Germany's government agreed to widen a ban on speculative trades today, expanding restrictions on naked short-selling to include…

Germany's government agreed to widen a ban on speculative trades today, expanding restrictions on naked short-selling to include all shares.

The planned legislation, which must pass both houses of parliament, adds to regulations set up last month in a campaign by Chancellor Angela Merkel's government to curtail financial speculation, which it blames for intensifying the euro zone debt crisis.

Naked short selling - which Germany had originally banned only for shares in its biggest banks, euro government bonds and related credit default swaps (CDS) - involves selling securities without owning or borrowing the underlying assets in the hope of buying them back at a lower price.

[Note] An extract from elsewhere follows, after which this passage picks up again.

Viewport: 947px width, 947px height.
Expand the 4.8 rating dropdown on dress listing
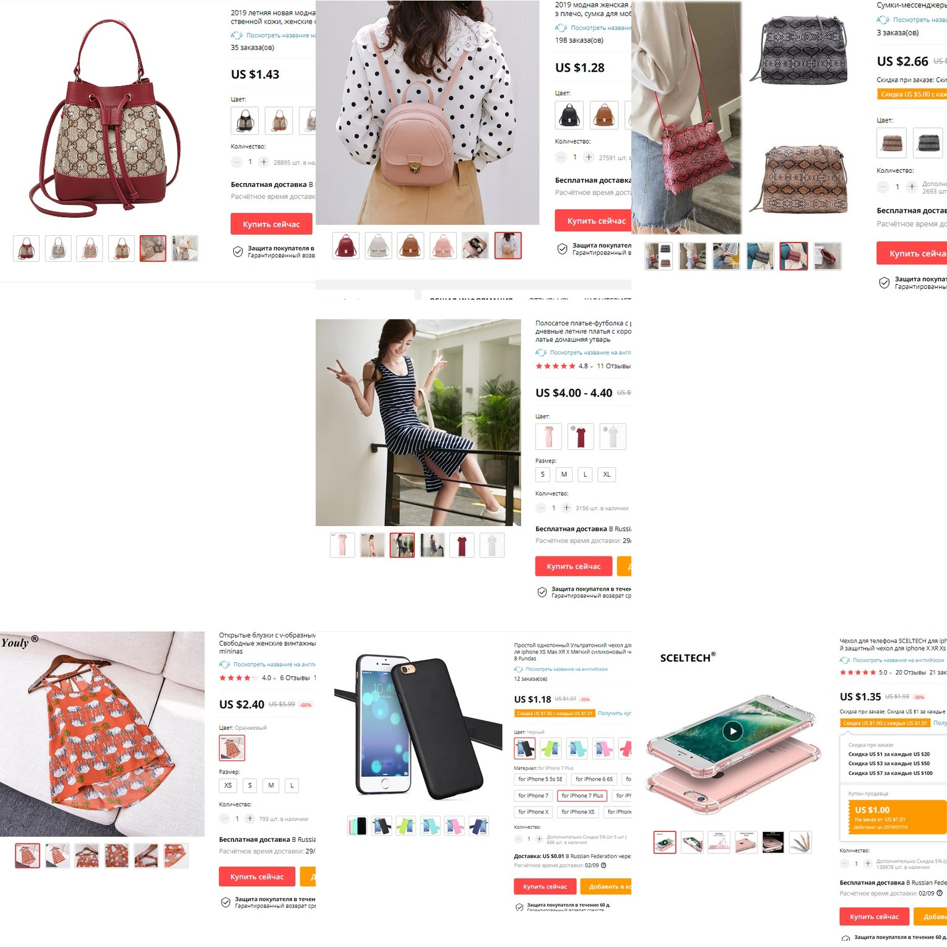pos(592,366)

German finance minister Wolfgang Schaeuble, speaking at a news conference, said he expected the new ban to pass through both houses of parliament by early-July.

"We are aiming to pass it at the sitting of the Bundesrat (upper house of parliament) on July 9th," Mr Schaeuble said, adding that the previous narrower ban remained in place in the meantime.

Other proposed rules included in the bill were watered down at the last minute. Earlier plans that had included an outright ban on euro currency derivatives were dropped, according to a copy of the bill obtained by Reuters.

The Finance Ministry will instead be authorised to ban euro currency derivatives by decree if it would serve to "avoid or dispel serious drawbacks to the stability of the financial markets, or faith in (their) operational capability".

Earlier versions of the bill which called for an outright ban came up against stiff resistance. Critics had warned that it could have had damaging effects and be hard to implement.

Berlin's unilateral move last month to impose an immediate but partial ban on naked short-selling sent shockwaves through financial markets and ruffled the feathers of some partners.

At the moment there is no consensus among European Union securities regulators for introducing German-style regulations, but Schaeuble downplayed this, saying other countries already had similar rules in place and that Germany's new rules would help expedite the EU process.

"My view is that (European rules) will be introduced faster because of a German law than if there were no law," he said, adding this would weaken resistance to a ban elsewhere.

"Several countries in Europe, like France for example, already have similar bans on naked short selling," he said.

The German bill now heading to parliament also takes aim at the trading of CDS - essentially insurance against default of a particular asset.

It will distinguish between hedging and speculation with CDS linked to sovereign bonds, banning their purchase out of pure speculative interest but allowing it when the purchaser owns the underlying asset.